Overlapping of coexisting diseases has been reported to be a factor of stroke outcome deterioration [11, 26]. The comorbidity index (CI) was defined as the total number of the following risk factors involved: hypertension, diabetes mellitus, hyperlipidemia, cardiac disease, malignancy, smoking history, and overt dementia.
Anonymous patient records were created in FileMaker Pro 8.5 ver. 2 (FileMaker Inc., Santa Clara, CA, USA), the data were calculated using Excel for Mac 2004 ver. 11.6.5 (Microsoft, Redmond, WA, USA) and transferred to StatView ver. 5 (SAS Institute, Cary, NC, USA) for statistical analysis.
Statistical analysis
Student’s t-test was used for participants’ ages, hospital stay length, and stroke size. Data are presented as mean ± SD.
Chi-squared test for independence was used to check for correlations between gait independence and the following factors: each daily activity, coexisting disease, and stroke type. As we found a possible tendency that participants with hemorrhagic stroke with ventricular perforation (HSVP) recovered poorly compared to those with other types of stroke, an inter-disease comparison was performed between HSVP and the other types of stroke.
Mann-Whitney U-test was used to determine the association between gait outcome and CI or maximal daily PA.

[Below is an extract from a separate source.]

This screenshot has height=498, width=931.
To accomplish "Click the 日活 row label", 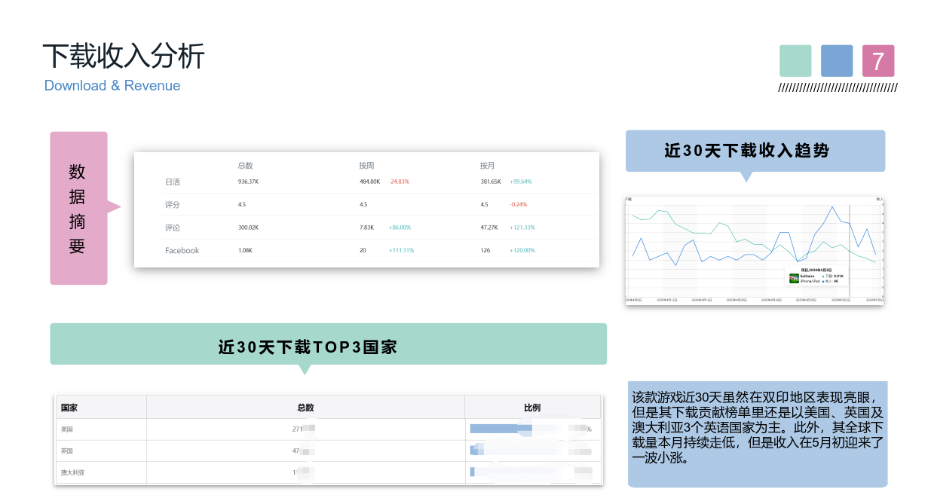I will click(x=173, y=182).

Logistic regression analysis was used to ascertain how increasing intensities of PA contributed to gait independence. The odds represented the contribution of premorbid PA to gait independence as it increased by 1 MET from a lower intensity.
Multiple logistic regression analysis was performed to identify the factors that contributed the most to gait independence. Possible explanatory variables; namely, age, CVD history, and premorbid PA were added to the analyses to check for confounding factors. Stroke size or the type of disease were not used as explanatory variables, because we were unsure whether premorbid PA has any effect on them, as vigorous PA might have prophylactic effects on arteriosclerotic disease [12, 17, 19]. CI and dementia were not used as explanatory variables either, because onset and treatment history of comorbidities were not confirmed.
A p - value of < 0.05 was considered statistically significant; Bonferroni correction was used for multiple analyses.